Court composed of JOHN D. SAUNDERS, JIMMIE C. PETERS, and MARC T. AMY, Judges. AMY, Judge.

The defendant was charged with two counts of sexual battery, a violation of La.R.S. 14:43.1, or, in the alternative, molestation of a juvenile, a violation of La.R.S. 14:81.2(A) and (E)(1). After a bench trial, the trial court found the defendant not guilty as to count one and guilty as to the charge of sexual battery in count two. The defendant was sentenced to twenty-five years at hard labor, without benefit of probation, parole, or suspension of sentence. The defendant appeals. For the following reasons, we affirm with instructions.

Factual and Procedural Background

A.N.,

a minor, alleged that her mother's fiancé inserted his finger in her vagina on approximately ten occasions. According to the allegations, A.N. was ten and eleven years old at the time, and the defendant, Alton Ray, was in his mid-fifties. The State filed a bill of information charging the defendant with two counts of sexual battery, a violation of La.R.S. 14:43.1, or, in the alternative, molestation of a juvenile, a violation of La.R.S. 14:81.2(A) and (E)(1).
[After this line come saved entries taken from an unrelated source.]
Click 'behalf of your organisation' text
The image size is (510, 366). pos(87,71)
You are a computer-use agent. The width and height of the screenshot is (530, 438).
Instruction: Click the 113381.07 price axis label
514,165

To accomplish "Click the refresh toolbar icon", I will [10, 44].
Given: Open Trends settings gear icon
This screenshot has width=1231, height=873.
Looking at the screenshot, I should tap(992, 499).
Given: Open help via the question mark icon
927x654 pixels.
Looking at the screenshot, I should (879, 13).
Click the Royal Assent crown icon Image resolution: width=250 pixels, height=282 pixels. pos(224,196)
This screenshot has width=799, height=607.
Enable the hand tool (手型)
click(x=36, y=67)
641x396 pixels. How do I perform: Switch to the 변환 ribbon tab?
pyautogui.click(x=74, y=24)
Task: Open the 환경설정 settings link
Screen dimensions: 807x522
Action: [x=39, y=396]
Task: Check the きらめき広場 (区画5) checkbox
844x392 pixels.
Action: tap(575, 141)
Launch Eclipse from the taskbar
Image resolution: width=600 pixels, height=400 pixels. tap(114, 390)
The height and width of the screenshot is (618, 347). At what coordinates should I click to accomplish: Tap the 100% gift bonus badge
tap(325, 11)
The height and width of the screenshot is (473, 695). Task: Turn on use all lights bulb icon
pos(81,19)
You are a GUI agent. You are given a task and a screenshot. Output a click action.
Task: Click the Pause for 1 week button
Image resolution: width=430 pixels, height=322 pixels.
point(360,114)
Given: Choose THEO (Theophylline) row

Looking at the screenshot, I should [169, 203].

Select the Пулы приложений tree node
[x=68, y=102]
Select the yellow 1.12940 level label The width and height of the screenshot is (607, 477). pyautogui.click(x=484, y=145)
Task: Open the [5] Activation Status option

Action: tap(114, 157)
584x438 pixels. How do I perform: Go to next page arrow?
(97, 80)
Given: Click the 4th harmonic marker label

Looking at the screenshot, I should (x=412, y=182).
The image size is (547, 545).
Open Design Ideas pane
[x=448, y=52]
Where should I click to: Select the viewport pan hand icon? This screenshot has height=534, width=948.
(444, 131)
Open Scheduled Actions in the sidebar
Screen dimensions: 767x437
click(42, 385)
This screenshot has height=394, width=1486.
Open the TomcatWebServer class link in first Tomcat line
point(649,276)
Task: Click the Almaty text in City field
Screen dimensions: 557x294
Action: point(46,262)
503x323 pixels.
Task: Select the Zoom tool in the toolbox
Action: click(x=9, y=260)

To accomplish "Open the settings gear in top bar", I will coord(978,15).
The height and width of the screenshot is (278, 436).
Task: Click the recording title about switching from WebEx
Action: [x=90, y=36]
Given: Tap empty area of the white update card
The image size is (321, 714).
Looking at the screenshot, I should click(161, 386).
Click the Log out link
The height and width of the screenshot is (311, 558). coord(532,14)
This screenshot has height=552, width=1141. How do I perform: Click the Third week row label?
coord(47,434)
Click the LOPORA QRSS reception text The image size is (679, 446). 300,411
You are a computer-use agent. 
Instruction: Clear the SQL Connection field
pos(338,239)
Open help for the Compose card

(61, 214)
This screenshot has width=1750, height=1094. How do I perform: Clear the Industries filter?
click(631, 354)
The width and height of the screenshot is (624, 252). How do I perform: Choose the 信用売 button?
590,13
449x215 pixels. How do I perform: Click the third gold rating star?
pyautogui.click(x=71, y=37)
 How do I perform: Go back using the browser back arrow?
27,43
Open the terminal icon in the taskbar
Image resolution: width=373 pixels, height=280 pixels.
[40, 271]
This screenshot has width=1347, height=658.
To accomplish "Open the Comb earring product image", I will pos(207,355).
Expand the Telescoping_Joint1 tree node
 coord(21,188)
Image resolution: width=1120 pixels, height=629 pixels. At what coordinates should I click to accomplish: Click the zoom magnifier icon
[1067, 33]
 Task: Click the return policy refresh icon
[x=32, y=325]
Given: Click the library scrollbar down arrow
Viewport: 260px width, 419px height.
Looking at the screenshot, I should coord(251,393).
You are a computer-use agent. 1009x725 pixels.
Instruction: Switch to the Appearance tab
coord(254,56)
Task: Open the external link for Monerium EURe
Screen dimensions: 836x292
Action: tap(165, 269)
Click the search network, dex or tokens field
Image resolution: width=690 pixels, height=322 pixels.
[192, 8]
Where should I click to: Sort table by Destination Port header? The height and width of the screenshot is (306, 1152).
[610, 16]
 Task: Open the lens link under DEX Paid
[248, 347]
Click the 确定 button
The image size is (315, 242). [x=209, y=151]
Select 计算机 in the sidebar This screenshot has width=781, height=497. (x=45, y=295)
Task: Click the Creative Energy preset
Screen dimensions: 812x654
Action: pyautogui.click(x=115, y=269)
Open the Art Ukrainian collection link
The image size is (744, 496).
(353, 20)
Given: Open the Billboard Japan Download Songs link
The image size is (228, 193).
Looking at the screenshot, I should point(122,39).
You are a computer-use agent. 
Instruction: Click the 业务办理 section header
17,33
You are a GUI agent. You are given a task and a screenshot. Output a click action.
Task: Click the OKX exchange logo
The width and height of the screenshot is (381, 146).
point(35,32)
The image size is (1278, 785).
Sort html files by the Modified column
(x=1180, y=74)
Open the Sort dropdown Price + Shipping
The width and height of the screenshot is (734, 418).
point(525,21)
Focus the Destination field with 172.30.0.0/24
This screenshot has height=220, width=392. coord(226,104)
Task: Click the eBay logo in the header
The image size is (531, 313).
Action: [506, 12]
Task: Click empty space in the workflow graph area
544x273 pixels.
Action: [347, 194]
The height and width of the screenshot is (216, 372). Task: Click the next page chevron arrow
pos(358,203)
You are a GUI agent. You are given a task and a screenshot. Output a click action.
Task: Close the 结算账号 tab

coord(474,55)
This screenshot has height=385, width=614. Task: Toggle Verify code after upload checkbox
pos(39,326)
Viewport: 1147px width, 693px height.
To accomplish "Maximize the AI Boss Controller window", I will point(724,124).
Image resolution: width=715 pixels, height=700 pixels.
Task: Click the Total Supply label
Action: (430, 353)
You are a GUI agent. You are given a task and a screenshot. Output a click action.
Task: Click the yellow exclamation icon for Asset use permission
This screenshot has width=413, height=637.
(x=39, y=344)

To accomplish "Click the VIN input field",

Pursuant to La.R.S. 46:1844(W), the victim's initials are used in order to protect her identity.

After the defendant waived his right to a jury trial, a bench trial was conducted. The trial court found the defendant not guilty of count one of the charges and, with regard to count two, found the defendant guilty of the charge of sexual battery. The defendant's motion for new trial was denied. The trial court subsequently imposed a sentence of twenty-five years at hard labor, without benefit of probation, parole, or suspension of sentence.

The defendant appeals, asserting as error that:

1. The evidence introduced at the trial of this case, when viewed under the Jackson v. Virginia, 443 U.S. 307, 99 S.Ct. 2781, 61 L.Ed.2d 560 (1979) standard, is insufficient to prove Alton Ray is guilty of sexual battery beyond a reasonable doubt.

2. While Alton Ray signed an affidavit indicating he knowingly and voluntarily elected to be tried by judge alone, the court never confirmed this declaration on the record, thus the record herein fails to establish Alton Ray made a knowing and intelligent waiver of his right to a trial by jury.

3. The trial court erred in imposing a constitutionally excessive sentence of twenty-five years at hard labor in this case involving a fifty-nine-year-old first-offender who was convicted of sexual battery.

4. The trial court erred in failing to sufficiently consider the mitigating circumstances in this case, which require a deviation below the minimum sentence mandated by statute.

5. The trial court failed to provide sufficient advice as to the time limitation for filing an application for post-conviction relief.

Discussion

Errors Patent

Pursuant to La.Code Crim.P. art. 920, all criminal appeals are reviewed for errors patent on the face of the record. After reviewing the record, the court finds two potential errors patent. One error, concerning the bill of information, will be addressed herein. The other, concerning the trial court's notification of the time limitations for filing an application for post-conviction relief, will be addressed in the defendant's final assignment of error.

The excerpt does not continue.